Plusieurs scénarios de sortie de crise ont été tentés. Déjà la guerre inter-régionale mettant aux prises les Etats ougandais, congolais, zimbabwéen, tanzanien et angolais avaient donné lieu à plusieurs actions internationales de pacification. Par la suite, les méfaits des milices armées dont la plupart s’alimentaient à la sauce des conflits dits ethniques mais en réalité encadrés par le Rwanda et l’Ouganda qui y exerçaient une présence discrète commandées par les circonstances, ont appelé l’intervention de l’Euro-force et de la France (Opération Artémis).


Plus récemment, la constitution de la Monuc dont l’essentiel des effectifs a été envoyé au Kivu, devait jouer un rôle stabilisateur dans la région.


Le dernier scénario en date est celui de la conférence de Goma au mois de mars de cette année. Ces dernières assises qui ont abouti à la signature d’une Charte garantissant la paix entre la minorité tutsie représentée par la C.N.D.P. de Nkunda, les groupes armés à connotation plus ou moins ethnique et le gouvernement de Kinshasa, a fait naître un certain espoir. Les événements actuels jettent plutôt une lumière crue dans le jeu machiavélique des protagonistes de la tragédie qui exploitent habilement les faiblesses en effectifs militaires insuffisants, psychologiquement diminués par l’incurie des chefs civils et militaires, la «naïveté» stratégique d’un gouvernement qui feint d’ignorer les règles de base de la diplomatie : 1) on ne négocie qu’en position de force; 2) la guerre se prépare si l’on veut gagner la paix; 3) qu’il faut savoir repérer ses vrais amis (Mon Dieu, épargnez-moi de mes amis, quant à mes ennemis, je m’en charge - Tayllerand).

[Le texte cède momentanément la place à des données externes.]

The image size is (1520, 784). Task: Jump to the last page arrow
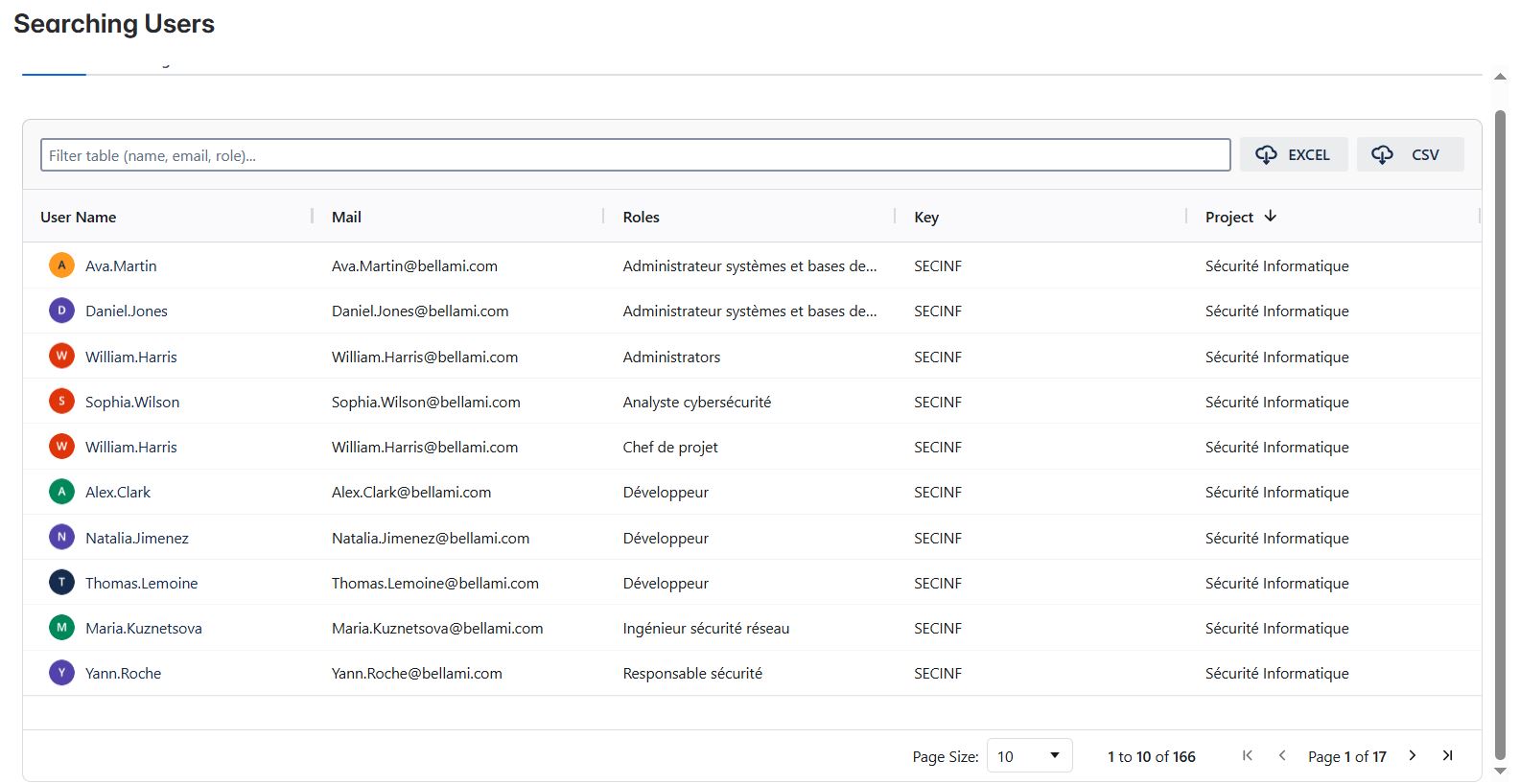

Il est probable que les avancées de Nkunda dans cette région considérée comme base pour la déstabilisation du reste du Congo satisfont les commanditaires majoritairement situés à l’extérieur de la R.D.C., même si ces derniers s’en défendent à l’instar du Président Kagame aussi bien que des responsables de la mouvance à laquelle il appartient désormais (anglophone). La Secrétaire adjoint aux Affaires Etrangères des Etats-Unis ne déclarait-elle pas l’autre soir sur France 24, que «bien sûr l’aide aux rebelles pourrait bien venir de l’autre côté de la frontière rendue poreuse et propice à toutes sortes de trafics illicites» ? Reconnaissance implicite sans doute de l’utilisation du territoire rwandais par Nkunda : cela sous-tend en l’occurrence que le Rwanda n’est pas totalement étranger à ce qui se passe chez son voisin.


Les tutsi sont-ils réellement victimes de leur compatriotes congolais ?


De toute manière, peu importe que les démentis fusent au sujet d’une vérité que personne ne cerne vraiment, il reste que Nkunda, qui développe à longueur des journées l’argumentaire du tutsi victime de ses compatriotes congolais du Kivu, jouant sur la corde sensible du renouvellement de l’horreur de 1994, au Rwanda autant que M. Kagame, ne joue-t-il pas avec le feu ? Gare à celui qui ouvre la boîte de Pandore ! Colette Braeckman du «Soir» n’est pas loin de cette appréciation lorsqu’elle écrit en conclusion de son éditorial dans la livraison du 30 octobre 2008 : «... le redressement, qui n’est pas assez soutenu par l’aide internationale, est trop lent pour répondre aux espérances et aux besoins. Sur ce fond de mécontentement latent, la colère suscitée par les événements de Goma pourrait faire exploser le chaudron social et contribuer à la stratégie de la déstabilisation. La rancoeur populaire visera peut-être le pouvoir en place, et elle réussira peut-être à l’ébranler sinon pire. Mais elle fera d’autres victimes encore, à court et à long terme. Laurent Nkunda, ses compagnons de bataille et ses protecteurs rwandais assurent qu’ils se battent pour défendre les Tutsis congolais, une minorité qu’ils disent menacée, alors que des efforts notoires ont été déployés pour leur faire place dans les institutions et effacer le souvenir des années de guerre.


En réalité, les rebelles, des militaires en rupture de ban, des tuteurs recherchés par la justice internationale, des «soldats sans frontières », risquent de provoquer ce qu’ils prétendent vouloir éviter : une rancoeur durable à l’égard des Tutsis congolais pris comme prétexte à leurs aventures guerrières».